The opening in a wood fired black oven is it's biggest thermal weakness.  The ideal door is the smallest one that can function in every way needed.  In the case of a pizza oven to function it needs to let enough air in and out of the oven, allow you to build a fire in the oven, and allow you to move pizzas in and out of the oven.  This is a simple concept, but it is one most oven manufacturers don't seem to get.  Somewhere along the line they figured this all out in Naples AND figured out the size and shape door that works and standardized it. 
-Jeff

Offline WaterDog

  • Registered User
  • Posts: 17
  • Location: CT, USA
Re: WFO Opening as it Relates to Fire Management
« Reply #2 on: August 13, 2013, 07:25:25 AM »
Thanks, Jeff. I'm still a little unsure of whether the Naples design with it's seemingly more restrictive air flow to the fire is better for the occasional firings of a cold oven than a larger opening and hotter burn.

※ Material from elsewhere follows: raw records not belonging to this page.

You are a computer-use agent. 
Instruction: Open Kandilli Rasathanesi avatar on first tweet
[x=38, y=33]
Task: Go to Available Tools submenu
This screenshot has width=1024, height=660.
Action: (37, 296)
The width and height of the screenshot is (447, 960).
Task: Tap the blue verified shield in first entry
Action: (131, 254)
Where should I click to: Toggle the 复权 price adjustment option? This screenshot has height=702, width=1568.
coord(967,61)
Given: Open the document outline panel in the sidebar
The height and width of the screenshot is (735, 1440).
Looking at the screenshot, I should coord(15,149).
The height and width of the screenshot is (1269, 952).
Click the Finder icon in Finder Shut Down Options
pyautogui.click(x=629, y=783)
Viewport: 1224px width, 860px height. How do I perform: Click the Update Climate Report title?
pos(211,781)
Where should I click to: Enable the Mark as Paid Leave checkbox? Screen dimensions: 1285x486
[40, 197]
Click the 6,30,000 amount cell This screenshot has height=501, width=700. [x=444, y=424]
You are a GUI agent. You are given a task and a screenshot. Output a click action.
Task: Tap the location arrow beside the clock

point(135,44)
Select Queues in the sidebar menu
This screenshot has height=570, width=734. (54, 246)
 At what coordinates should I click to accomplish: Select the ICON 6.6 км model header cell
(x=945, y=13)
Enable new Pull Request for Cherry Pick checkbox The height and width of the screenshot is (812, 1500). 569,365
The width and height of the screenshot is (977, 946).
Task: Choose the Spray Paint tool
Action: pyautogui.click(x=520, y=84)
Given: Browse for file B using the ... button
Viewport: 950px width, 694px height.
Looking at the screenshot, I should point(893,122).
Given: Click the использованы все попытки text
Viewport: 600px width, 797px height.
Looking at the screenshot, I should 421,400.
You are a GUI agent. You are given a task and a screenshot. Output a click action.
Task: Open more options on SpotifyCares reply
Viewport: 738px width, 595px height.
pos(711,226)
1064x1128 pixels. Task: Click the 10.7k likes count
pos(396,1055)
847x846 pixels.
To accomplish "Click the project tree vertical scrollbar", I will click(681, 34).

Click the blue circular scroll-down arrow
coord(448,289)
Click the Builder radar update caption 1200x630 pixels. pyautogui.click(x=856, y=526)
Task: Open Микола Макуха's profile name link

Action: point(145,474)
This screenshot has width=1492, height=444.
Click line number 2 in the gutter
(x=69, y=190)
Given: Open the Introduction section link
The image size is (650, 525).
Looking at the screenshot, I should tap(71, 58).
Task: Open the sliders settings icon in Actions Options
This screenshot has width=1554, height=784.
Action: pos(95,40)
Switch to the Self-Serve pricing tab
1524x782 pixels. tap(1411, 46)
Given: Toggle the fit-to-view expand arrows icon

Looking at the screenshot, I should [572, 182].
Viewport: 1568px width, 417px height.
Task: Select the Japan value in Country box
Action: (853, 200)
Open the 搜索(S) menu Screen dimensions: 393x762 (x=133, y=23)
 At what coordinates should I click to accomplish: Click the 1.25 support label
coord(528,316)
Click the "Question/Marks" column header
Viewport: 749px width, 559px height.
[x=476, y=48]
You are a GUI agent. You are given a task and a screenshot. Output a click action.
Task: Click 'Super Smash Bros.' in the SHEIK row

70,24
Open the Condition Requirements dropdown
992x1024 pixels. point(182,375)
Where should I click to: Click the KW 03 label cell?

Once at temperature, I could see how maintenance would likely be more efficient (less wood) with the Naples style.

-Jeff



Offline TXCraig1

  • Registered User
  • Posts: 12968
  • Location: Houston, TX
Re: WFO Opening as it Relates to Fire Management
« Reply #3 on: August 13, 2013, 08:51:13 AM »
Naples design with it's seemingly more restrictive air flow to the fire

I've never had an issue with lack of air, and I've built some really big fires in my oven.
Pizza is not bread.

Offline WaterDog

  • Registered User
  • Posts: 17
  • Location: CT, USA
Re: WFO Opening as it Relates to Fire Management
« Reply #4 on: August 13, 2013, 01:43:20 PM »
Thanks, Craig. I'm very grateful to you for all that you share on this forum.

I'm going to continue firing with the opening as it is and also with the Naples design and see if there's any difference in heat up times. As mentioned in my first post, I did see a difference in the characteristics of the flame when the Naples style insert was in place which seemed to indicate a reduction in the amount of oxygen feeding the fire. I'm not suggesting it was lacking oxygen, just that it was different than without it. Gentler. Since I'm able to run with or without the insert, I'll keep experimenting.

I'll post results if I get anything worthwhile to share.